Seriously though, "Stop Podcasting Yourself" is something you should be listening to.
• I think we should all go to the Twins' open tryout at the Metrodome next week.
• Eddie Guardado, whom the Twins are inducting into their Hall of Fame this weekend, ranked 26th on my countdown of the best Twins of all time.
• I wore JNCO jeans throughout junior high school despite having zero skateboarding ability, so this BuzzFeed list was a painful way to relive being a poser with terrible fashion sense.
• Jerry Seinfeld's web series "Comedians In Cars Getting Coffee" is back for a second season and the first episode provides the latest evidence that Sarah Silverman is the best.
• This is probably the most important news story in the history of the internet.
• There's never been a better advertisement for Checkerboard Pizza's chicken wings, but even washing your hands afterward is pretty amazing.

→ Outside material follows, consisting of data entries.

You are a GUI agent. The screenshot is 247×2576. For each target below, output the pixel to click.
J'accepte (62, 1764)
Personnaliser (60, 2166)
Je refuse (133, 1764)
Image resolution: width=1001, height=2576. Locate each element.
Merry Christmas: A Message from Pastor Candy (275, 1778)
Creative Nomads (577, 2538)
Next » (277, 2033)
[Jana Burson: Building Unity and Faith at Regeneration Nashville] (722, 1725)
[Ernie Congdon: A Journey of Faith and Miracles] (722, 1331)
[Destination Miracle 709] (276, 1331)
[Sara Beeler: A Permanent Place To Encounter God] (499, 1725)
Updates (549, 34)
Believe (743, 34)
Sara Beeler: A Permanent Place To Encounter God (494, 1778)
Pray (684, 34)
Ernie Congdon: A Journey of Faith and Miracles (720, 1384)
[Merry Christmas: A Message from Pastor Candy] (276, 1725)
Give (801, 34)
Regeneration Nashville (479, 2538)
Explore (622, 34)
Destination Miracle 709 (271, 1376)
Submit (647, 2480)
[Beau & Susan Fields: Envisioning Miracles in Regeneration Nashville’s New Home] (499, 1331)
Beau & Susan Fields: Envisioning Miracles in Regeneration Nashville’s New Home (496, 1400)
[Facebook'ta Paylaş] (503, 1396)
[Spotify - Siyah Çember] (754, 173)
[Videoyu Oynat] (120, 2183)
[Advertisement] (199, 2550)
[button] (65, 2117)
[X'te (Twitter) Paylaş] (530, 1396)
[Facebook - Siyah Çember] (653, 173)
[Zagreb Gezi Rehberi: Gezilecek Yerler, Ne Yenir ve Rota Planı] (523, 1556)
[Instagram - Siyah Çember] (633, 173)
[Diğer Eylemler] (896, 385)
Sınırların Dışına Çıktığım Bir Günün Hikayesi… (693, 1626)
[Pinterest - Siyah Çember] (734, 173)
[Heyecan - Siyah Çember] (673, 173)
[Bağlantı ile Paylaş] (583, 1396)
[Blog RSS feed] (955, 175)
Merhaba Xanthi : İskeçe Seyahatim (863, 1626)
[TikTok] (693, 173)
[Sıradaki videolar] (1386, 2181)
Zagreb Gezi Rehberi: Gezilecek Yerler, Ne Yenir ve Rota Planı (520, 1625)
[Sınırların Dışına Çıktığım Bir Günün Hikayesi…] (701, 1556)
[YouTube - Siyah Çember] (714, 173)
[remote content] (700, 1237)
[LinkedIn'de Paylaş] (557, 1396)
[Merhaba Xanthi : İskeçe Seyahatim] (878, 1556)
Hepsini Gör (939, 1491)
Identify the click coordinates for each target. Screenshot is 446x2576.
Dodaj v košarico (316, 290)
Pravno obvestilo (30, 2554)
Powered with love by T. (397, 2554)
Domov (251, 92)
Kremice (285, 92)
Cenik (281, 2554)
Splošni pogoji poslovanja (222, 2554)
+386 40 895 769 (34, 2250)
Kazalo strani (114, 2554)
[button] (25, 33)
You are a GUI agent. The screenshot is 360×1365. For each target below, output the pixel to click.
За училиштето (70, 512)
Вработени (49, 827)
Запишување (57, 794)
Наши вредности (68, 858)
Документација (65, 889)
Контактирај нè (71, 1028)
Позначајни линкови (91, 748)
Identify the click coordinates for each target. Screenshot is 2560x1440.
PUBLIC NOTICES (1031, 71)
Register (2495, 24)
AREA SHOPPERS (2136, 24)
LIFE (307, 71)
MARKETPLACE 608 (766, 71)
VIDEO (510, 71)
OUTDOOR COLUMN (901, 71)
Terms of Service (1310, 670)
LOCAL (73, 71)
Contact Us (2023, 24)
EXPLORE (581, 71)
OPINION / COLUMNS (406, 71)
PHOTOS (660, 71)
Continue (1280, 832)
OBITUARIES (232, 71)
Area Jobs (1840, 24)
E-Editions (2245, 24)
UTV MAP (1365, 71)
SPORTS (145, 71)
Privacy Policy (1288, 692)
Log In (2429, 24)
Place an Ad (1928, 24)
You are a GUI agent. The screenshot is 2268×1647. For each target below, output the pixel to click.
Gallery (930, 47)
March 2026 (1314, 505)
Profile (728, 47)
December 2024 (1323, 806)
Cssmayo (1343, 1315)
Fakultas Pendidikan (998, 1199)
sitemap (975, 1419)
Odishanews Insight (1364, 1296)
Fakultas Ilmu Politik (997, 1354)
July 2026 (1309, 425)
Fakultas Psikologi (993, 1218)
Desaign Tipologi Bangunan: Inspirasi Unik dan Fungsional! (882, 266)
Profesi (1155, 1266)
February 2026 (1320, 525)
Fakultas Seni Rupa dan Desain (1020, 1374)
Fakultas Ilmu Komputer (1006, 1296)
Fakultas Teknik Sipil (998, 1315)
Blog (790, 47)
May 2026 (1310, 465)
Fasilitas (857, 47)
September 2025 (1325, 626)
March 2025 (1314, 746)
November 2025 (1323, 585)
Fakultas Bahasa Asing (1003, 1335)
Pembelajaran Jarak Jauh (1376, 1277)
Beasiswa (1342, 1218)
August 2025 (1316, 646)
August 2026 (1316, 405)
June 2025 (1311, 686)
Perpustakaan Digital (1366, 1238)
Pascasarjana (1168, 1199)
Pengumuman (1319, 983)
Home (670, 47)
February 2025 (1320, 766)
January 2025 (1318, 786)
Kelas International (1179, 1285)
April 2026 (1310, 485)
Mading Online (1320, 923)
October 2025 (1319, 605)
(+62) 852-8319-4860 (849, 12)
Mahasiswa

• Three of the greats: Norm MacDonald, Gilbert Gottfried, and Gilbert Gottfried's laugh.
• Stuff learned re-watching "The Sopranos" a decade later: Buster Bluth was Junior Soprano's chemotherapy nurse, Meadow Soprano was a big Jonny Lang fan, and Omar Little may not have been the best host.
• "Mr. Show" and "Breaking Bad" fans will enjoy Bob Odenkirk's chat with Paul F. Tompkins:
"Let's start the horseshit!"
• After experiencing his first draft as the Astros' pro scouting director former Baseball Prospectus writer Kevin Goldstein talked to Ben Lindbergh and Sam Miller about life behind the scenes.
• Jon Hamm's second cousin was drafted by the Nationals in the 14th round.
• My favorite part of Esquire's interview with Christina Hendricks: "They asked me what a man should drink and I said Scotch."
• As a Hebrew school expellee I loved hearing Seth Rogan and Marc Maron commiserate about how they both made Hebrew school teachers cry as kids.
• On a related note, Maron was a guest on Joan Rivers' in-bed talk show and her first words to him were: "All right, you're Jewish."
• Dodgers fans are buying a whole bunch of Yasiel Puig stuff.
• Twitter has a great sense of humor.
• Some of this week's weird and random search engine queries that brought people here:
- "Miguel Sano huge"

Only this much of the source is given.